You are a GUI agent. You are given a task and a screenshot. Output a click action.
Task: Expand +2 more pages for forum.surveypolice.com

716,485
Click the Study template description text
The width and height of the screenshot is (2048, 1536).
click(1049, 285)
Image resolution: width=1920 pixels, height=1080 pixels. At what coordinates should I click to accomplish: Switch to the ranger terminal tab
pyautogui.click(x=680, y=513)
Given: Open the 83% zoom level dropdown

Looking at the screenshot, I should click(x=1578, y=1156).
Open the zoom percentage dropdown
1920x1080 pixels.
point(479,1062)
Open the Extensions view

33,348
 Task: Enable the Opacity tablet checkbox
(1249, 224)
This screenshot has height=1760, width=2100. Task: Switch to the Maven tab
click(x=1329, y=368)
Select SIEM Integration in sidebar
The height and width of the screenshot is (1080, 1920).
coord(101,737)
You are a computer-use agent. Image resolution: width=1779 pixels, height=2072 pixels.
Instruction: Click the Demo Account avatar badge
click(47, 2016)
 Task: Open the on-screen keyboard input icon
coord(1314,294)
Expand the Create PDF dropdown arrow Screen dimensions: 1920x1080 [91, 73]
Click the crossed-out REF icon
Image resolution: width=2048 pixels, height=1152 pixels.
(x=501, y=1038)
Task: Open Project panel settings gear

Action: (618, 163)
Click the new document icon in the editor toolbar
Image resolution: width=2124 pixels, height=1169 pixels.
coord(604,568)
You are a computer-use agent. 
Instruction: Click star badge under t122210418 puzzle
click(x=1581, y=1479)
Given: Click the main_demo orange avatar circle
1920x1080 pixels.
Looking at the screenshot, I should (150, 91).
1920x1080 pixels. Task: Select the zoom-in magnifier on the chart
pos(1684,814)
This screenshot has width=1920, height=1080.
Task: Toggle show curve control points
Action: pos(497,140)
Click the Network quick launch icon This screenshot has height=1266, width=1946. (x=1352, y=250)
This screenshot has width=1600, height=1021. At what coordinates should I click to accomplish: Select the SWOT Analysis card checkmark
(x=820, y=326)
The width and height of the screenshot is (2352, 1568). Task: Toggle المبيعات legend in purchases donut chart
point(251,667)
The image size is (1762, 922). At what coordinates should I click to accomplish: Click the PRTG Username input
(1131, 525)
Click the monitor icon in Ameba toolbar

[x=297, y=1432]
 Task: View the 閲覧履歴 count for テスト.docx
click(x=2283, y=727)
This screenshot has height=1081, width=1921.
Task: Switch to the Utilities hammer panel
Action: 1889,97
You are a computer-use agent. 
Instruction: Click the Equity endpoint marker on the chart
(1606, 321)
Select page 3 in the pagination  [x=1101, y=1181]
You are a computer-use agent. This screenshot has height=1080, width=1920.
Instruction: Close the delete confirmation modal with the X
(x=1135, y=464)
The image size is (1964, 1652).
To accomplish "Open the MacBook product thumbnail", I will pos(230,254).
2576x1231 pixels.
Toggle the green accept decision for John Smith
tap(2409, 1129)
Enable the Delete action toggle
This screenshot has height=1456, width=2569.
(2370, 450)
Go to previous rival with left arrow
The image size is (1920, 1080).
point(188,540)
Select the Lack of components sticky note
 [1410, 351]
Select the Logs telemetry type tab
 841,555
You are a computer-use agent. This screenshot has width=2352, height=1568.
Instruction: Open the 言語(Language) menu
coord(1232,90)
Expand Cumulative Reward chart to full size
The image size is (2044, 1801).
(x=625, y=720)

● ● ● ● ●

### EXERCISE OBJECTIVE
What is the number of lines in the listing that contain the string "computer"? Reply with that number alone.

### TASK RESPONSE
5